Their system will surely ensure that they manufacture enough chances to win games - their target should be to make sure they convert enough of them to give themselves a fighting chance. The defence has to tighten up too, being aware that if they don’t there will be plenty of games like last week’s. Established Premier League opposition will bury every chance they get, given the opportunity.
Wilder’s favoured and now-famous system is a kind of 3-4-1-2. Not one for overcomplicating matters, his rationale is simple: their formation allows them to have numerical advantages in every zone of the pitch, as long as players move and rotate their positions correctly.
The most famous aspect of their attack is the overlapping centre-back component. Typically, they will build their attacks down the flanks and work the ball out to the wing-back. The strikers and number ten pack the box, overloading the opposition centre-backs, while the Blades’ right-centre-back or the left-centre-back overlaps outside his wing-back, overloading the opposition full-back. A crossing or cutback opportunity is created and executed, leaving one of the many bodies in the box with a quality shooting chance.

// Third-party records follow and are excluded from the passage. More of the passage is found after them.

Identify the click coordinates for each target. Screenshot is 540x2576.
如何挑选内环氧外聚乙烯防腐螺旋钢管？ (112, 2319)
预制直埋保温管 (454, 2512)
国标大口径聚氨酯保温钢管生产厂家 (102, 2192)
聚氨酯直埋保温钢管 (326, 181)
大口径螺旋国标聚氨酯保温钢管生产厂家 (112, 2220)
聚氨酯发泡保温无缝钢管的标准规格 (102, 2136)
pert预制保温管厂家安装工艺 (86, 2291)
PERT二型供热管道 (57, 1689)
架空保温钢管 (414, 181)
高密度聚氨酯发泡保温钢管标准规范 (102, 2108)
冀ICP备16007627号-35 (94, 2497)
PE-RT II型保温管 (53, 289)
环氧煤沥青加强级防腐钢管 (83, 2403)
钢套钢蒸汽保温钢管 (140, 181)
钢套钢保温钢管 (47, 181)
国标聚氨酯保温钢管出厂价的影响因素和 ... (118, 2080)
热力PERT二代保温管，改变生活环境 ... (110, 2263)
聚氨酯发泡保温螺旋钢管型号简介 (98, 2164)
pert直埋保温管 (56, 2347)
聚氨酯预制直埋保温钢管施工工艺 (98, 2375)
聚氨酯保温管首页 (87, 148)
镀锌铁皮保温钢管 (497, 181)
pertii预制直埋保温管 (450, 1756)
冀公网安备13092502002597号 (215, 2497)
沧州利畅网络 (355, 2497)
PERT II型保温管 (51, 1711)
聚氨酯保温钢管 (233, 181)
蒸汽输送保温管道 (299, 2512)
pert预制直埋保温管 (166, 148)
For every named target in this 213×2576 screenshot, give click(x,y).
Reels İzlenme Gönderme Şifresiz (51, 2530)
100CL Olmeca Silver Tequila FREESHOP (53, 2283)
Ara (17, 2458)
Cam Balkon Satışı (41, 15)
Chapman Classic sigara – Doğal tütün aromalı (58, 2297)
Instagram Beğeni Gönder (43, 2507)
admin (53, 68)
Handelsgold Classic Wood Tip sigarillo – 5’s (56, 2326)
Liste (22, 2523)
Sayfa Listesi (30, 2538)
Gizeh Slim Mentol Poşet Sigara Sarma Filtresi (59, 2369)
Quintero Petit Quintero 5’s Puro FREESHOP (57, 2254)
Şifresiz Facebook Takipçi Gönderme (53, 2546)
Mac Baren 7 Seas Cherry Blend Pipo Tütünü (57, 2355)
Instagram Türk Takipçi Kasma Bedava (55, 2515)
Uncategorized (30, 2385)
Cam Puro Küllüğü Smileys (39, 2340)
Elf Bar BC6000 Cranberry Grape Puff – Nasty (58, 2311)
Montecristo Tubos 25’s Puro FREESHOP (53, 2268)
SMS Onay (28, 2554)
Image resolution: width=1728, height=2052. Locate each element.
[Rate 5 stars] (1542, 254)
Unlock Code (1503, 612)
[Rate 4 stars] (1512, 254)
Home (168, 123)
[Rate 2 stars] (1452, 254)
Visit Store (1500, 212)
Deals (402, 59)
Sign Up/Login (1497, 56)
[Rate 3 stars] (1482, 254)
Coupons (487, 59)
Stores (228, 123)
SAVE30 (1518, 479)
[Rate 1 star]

This highly aggressive positional strategy commits huge numbers into attack and, by Wilder’s own admission, leaves the Blades “wide open” to possible counters. It could be that in the Premier League they are punished far more regularly than in the Championship, but so far they haven’t looked even remotely like being embarrassed or outclassed.
First and foremost they have their highly unorthodox and destabilising tactics, which if Marcelo Bielsa hadn’t seen or thought of before, no-one had seen before. Frank Lampard, Mason Mount and Tammy Abraham will have first-hand experience of managing and playing against Sheffield United last year, but everyone else could be forgiven for thinking “what the hell are they doing?” after a few minutes on Saturday.
They’ve also managed to control their opposition too, thus far only allowing 9.7 shots per game on their goal, the Premier League’s third lowest figure. This is not going to be an easy nut to crack.
As good as they’ve been at limiting their opposition, they’ve found it hard to create good chances, most of their attacks failing to find their forwards or provide them with good enough chances to score. Billy Sharp’s late equaliser at Bournemouth was bundled in from close range after a scramble, while Oli McBurnie’s header last week was the first example of their Plan A actually working this season.
So far, they’ve managed the fourth lowest figure for shots per game and the second lowest for shots on target. They’re creating stalemates, which isn’t a good way to stay up in the dog-eat-dog world that is the Premier League.
Chris Wilder rotated heavily in his side’s midweek League Cup win over Blackburn Rovers and we should expect the first XI to return this weekend.
N’Golo Kanté should return for Chelsea, while Mason Mount will be assessed after getting a knock late last week. Antonio Rüdiger is also in line return after a lengthy absence, but he could be brought back slowly but surely, meaning another game for Andreas Christensen and Kurt Zouma at the back.
Chelsea will surely have too much quality for Sheffield United. 3-0.